I think that it is more common to replace Davide's matrix $B$ with a real matrix. This can be achieved by conjugating it with matrix of the block form $$D=\pmatrix{I&0\cr0&iI\cr},$$ when $$D^{-1}BD=\pmatrix{A_1&-A_2\cr A_2 &A_1\cr}.$$ Because conjugation preserves the determinant, Davide's calculation tells that here we also have $$\det(D^{-1}BD)=\det(B)=|\det A|^2.$$ Further conjugating (shuffling rows and columns) allows us to replace each and every complex entry $z=a+bi$ with a $2\times2$ block $$ (z)=\pmatrix{a&-b\cr b&a\cr}. $$ Doing it this way makes it clear that if $A$ represents a linear mapping $T$ from $V=\mathbf{C}^n$ to itself with respect to basis $v_1,v_2,\ldots,v_n$, then $D^{-1}BD$ represents the same mapping $T$, when we view $V$ as a real vector space of dimension $2n$ and use the basis $v_1,v_2,\ldots,v_n,iv_1,iv_2,\ldots,iv_n.$

The extra shuffling I talked about would reorder this latter basis to $v_1,iv_1,\ldots$.

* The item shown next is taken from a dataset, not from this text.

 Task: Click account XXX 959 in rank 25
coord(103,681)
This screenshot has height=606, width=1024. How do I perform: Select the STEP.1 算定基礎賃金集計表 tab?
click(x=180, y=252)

A geometric interpretation of this is that $\det B$ gives the scaling of Lebesgue measure (or hypervolumes) of a box $K=\prod_{i=1}^{2n}[c_i,d_i]$ of real dimension $2n$ under $T$: $$ \det (B)=\frac{m(T(K))}{m(K)}.$$

$\det A$ does the same, but because the coordinates are complex there, we need to use $|\det A|^2$ to get the scaling right. This is seen already in the complex plane, where multiplication by $a+bi$ multiplies the areas of rectangles by a factor of $a^2+b^2$.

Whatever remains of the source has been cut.